→ Collected data
____________

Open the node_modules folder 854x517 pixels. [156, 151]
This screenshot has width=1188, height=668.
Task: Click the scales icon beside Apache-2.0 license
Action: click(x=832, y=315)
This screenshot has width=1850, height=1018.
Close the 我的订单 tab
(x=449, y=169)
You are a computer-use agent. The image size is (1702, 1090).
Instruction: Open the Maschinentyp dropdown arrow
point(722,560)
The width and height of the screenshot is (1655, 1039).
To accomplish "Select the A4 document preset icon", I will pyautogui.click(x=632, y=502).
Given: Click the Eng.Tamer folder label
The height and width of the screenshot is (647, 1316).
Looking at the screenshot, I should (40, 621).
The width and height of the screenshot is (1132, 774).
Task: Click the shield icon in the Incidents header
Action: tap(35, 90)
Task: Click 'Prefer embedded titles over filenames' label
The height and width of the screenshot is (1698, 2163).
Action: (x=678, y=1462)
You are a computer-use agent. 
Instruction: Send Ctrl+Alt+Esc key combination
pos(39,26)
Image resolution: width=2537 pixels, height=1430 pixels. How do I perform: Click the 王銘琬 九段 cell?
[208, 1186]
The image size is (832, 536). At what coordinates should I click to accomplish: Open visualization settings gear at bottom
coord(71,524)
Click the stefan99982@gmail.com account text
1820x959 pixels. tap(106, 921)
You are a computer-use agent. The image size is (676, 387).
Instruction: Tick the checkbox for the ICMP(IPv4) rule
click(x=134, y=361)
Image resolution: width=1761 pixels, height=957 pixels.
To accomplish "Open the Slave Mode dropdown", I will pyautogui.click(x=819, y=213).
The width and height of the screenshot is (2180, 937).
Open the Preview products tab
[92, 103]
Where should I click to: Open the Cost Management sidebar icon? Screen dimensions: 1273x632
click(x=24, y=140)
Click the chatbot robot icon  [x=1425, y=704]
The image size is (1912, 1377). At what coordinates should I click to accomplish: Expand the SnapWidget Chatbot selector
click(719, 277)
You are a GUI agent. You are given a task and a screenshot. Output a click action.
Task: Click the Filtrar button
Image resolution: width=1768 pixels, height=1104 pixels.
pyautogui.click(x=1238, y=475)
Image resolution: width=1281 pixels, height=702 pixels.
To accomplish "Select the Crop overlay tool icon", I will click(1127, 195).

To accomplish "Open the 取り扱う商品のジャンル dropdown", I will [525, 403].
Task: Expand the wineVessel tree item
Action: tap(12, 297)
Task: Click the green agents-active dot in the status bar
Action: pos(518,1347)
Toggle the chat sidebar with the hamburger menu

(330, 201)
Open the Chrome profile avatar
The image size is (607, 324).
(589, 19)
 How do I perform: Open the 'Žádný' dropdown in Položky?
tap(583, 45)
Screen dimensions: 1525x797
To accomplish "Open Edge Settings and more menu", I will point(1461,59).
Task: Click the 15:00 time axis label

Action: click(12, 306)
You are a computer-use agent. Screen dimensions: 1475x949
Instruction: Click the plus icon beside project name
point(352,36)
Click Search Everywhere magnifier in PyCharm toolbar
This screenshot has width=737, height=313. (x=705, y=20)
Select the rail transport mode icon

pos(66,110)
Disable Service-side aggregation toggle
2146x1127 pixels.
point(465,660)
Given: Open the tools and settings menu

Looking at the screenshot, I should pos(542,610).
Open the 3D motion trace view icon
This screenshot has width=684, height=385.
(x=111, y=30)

____________

→ Work request
Reproduce the full set of records precisely.

→ Exercise result
Open the node_modules folder 854x517 pixels. [156, 151]
This screenshot has width=1188, height=668.
Task: Click the scales icon beside Apache-2.0 license
Action: click(x=832, y=315)
This screenshot has width=1850, height=1018.
Close the 我的订单 tab
(x=449, y=169)
You are a computer-use agent. The image size is (1702, 1090).
Instruction: Open the Maschinentyp dropdown arrow
point(722,560)
The width and height of the screenshot is (1655, 1039).
To accomplish "Select the A4 document preset icon", I will pyautogui.click(x=632, y=502).
Given: Click the Eng.Tamer folder label
The height and width of the screenshot is (647, 1316).
Looking at the screenshot, I should (40, 621).
The width and height of the screenshot is (1132, 774).
Task: Click the shield icon in the Incidents header
Action: tap(35, 90)
Task: Click 'Prefer embedded titles over filenames' label
The height and width of the screenshot is (1698, 2163).
Action: (x=678, y=1462)
You are a computer-use agent. 
Instruction: Send Ctrl+Alt+Esc key combination
pos(39,26)
Image resolution: width=2537 pixels, height=1430 pixels. How do I perform: Click the 王銘琬 九段 cell?
[208, 1186]
The image size is (832, 536). At what coordinates should I click to accomplish: Open visualization settings gear at bottom
coord(71,524)
Click the stefan99982@gmail.com account text
1820x959 pixels. tap(106, 921)
You are a computer-use agent. The image size is (676, 387).
Instruction: Tick the checkbox for the ICMP(IPv4) rule
click(x=134, y=361)
Image resolution: width=1761 pixels, height=957 pixels.
To accomplish "Open the Slave Mode dropdown", I will pyautogui.click(x=819, y=213).
The width and height of the screenshot is (2180, 937).
Open the Preview products tab
[92, 103]
Where should I click to: Open the Cost Management sidebar icon? Screen dimensions: 1273x632
click(x=24, y=140)
Click the chatbot robot icon  [x=1425, y=704]
The image size is (1912, 1377). At what coordinates should I click to accomplish: Expand the SnapWidget Chatbot selector
click(719, 277)
You are a GUI agent. You are given a task and a screenshot. Output a click action.
Task: Click the Filtrar button
Image resolution: width=1768 pixels, height=1104 pixels.
pyautogui.click(x=1238, y=475)
Image resolution: width=1281 pixels, height=702 pixels.
To accomplish "Select the Crop overlay tool icon", I will click(1127, 195).

To accomplish "Open the 取り扱う商品のジャンル dropdown", I will [525, 403].
Task: Expand the wineVessel tree item
Action: tap(12, 297)
Task: Click the green agents-active dot in the status bar
Action: pos(518,1347)
Toggle the chat sidebar with the hamburger menu

(330, 201)
Open the Chrome profile avatar
The image size is (607, 324).
(589, 19)
 How do I perform: Open the 'Žádný' dropdown in Položky?
tap(583, 45)
Screen dimensions: 1525x797
To accomplish "Open Edge Settings and more menu", I will point(1461,59).
Task: Click the 15:00 time axis label

Action: click(12, 306)
You are a computer-use agent. Screen dimensions: 1475x949
Instruction: Click the plus icon beside project name
point(352,36)
Click Search Everywhere magnifier in PyCharm toolbar
This screenshot has width=737, height=313. (x=705, y=20)
Select the rail transport mode icon

pos(66,110)
Disable Service-side aggregation toggle
2146x1127 pixels.
point(465,660)
Given: Open the tools and settings menu

Looking at the screenshot, I should pos(542,610).
Open the 3D motion trace view icon
This screenshot has width=684, height=385.
(x=111, y=30)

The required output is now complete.